Using dspy.configure and dspy.context is thread-safe!

dspy.configure(lm=dspy.LM('openai/gpt-4o-mini'))
response = qa(question="How many floors are in the castle David Gregory inherited?")
print('GPT-4o-mini:', response.answer)

with dspy.context(lm=dspy.LM('openai/gpt-3.5-turbo')):
    response = qa(question="How many floors are in the castle David Gregory inherited?")
    print('GPT-3.5-turbo:', response.answer)

Possible Output:

GPT-4o-mini: The number of floors in the castle David Gregory inherited cannot be determined with the information provided.
GPT-3.5-turbo: The castle David Gregory inherited has 7 floors.

Configuring LM generation.

For any LM, you can configure any of the following attributes at initialization or in each subsequent call.

gpt_4o_mini = dspy.LM('openai/gpt-4o-mini', temperature=0.9, max_tokens=3000, stop=None, cache=False)

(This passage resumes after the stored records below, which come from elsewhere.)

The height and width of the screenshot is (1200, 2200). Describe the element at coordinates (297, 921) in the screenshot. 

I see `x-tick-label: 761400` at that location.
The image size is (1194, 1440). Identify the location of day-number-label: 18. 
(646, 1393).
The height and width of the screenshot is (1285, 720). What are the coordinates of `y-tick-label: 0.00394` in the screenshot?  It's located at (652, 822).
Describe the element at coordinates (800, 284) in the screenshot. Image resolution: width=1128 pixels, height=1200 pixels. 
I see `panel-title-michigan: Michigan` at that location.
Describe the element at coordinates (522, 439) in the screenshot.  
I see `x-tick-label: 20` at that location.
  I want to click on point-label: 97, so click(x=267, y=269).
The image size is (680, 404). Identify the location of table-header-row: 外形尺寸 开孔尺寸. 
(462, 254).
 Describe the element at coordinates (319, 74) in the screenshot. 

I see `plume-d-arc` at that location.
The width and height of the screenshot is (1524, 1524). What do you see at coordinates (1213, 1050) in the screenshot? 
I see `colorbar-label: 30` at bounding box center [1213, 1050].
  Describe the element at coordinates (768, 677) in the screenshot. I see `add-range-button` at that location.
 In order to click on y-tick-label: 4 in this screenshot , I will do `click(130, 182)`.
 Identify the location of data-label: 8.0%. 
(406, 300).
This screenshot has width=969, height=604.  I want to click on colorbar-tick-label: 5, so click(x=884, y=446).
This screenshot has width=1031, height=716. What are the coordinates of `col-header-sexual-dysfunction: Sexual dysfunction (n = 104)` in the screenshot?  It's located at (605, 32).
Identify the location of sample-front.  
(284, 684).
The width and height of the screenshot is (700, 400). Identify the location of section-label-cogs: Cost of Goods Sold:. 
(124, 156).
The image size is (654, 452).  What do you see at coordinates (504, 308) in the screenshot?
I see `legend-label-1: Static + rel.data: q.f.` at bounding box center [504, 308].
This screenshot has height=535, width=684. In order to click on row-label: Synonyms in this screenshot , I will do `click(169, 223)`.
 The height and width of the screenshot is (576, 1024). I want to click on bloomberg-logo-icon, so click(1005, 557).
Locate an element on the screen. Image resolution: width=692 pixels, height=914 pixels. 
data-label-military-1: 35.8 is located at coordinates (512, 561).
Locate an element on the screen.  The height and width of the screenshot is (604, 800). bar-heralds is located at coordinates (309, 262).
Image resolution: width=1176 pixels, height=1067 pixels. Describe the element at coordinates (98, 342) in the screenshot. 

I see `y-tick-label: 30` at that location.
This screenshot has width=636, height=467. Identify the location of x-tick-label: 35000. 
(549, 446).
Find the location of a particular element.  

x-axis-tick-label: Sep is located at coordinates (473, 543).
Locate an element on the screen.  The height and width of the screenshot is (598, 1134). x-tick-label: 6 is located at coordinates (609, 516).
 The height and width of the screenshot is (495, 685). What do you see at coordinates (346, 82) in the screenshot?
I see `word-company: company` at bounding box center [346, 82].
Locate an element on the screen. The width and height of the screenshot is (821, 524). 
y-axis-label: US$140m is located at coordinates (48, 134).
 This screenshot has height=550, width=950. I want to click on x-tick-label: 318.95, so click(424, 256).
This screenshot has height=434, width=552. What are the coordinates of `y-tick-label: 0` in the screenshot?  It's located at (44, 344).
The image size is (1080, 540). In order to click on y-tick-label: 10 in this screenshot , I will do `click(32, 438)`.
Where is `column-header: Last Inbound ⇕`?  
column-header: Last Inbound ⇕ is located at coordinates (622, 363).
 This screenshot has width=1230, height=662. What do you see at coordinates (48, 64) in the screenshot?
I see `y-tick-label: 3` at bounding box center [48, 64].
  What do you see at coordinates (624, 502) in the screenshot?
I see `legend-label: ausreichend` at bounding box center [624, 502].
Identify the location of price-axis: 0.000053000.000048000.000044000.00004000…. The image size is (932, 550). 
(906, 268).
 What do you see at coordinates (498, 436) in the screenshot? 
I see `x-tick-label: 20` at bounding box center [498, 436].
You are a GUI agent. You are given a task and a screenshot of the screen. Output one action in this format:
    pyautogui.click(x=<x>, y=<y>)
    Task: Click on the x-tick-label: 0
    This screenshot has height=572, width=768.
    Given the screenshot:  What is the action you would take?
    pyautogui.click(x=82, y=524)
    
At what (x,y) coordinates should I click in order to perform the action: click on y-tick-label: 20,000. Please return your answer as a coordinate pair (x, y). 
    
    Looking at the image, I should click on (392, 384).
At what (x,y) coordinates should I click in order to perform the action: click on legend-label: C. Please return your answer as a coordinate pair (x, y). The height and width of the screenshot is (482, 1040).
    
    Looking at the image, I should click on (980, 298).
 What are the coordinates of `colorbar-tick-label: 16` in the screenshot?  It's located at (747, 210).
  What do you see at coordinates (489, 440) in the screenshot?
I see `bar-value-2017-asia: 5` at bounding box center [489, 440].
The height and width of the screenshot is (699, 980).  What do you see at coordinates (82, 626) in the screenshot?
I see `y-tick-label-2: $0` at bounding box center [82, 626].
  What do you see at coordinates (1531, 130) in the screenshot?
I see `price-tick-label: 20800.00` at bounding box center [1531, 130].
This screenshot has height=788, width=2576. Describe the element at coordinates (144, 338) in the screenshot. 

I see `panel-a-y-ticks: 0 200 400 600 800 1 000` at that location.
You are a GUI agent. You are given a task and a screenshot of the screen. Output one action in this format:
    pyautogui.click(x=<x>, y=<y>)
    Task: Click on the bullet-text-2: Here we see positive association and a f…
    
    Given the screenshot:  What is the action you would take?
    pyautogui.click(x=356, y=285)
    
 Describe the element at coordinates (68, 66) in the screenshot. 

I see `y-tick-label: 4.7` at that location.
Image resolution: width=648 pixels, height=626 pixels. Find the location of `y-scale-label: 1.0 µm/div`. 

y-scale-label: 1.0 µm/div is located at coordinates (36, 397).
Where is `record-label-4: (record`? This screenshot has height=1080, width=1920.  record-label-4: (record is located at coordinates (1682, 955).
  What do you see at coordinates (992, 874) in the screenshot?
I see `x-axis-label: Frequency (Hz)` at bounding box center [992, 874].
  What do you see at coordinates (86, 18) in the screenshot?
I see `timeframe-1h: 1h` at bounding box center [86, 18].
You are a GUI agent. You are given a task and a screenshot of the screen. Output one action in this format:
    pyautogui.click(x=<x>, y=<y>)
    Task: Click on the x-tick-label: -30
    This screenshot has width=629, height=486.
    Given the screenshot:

By default LMs in DSPy are cached. If you repeat the same call, you will get the same outputs. But you can turn off caching by setting cache=False.

Inspecting output and usage metadata.

Every LM object maintains the history of its interactions, including inputs, outputs, token usage (and $$$ cost), and metadata.

len(lm.history)  # e.g., 3 calls to the LM

lm.history[-1].keys()  # access the last call to the LM, with all metadata

Output:

dict_keys(['prompt', 'messages', 'kwargs', 'response', 'outputs', 'usage', 'cost'])

Advanced: Building custom LMs and writing your own Adapters.

Though rarely needed, you can write custom LMs by inheriting from dspy.BaseLM. Another advanced layer in the DSPy ecosystem is that of adapters, which sit between DSPy signatures and LMs. A future version of this guide will discuss these advanced features, though you likely don't need them.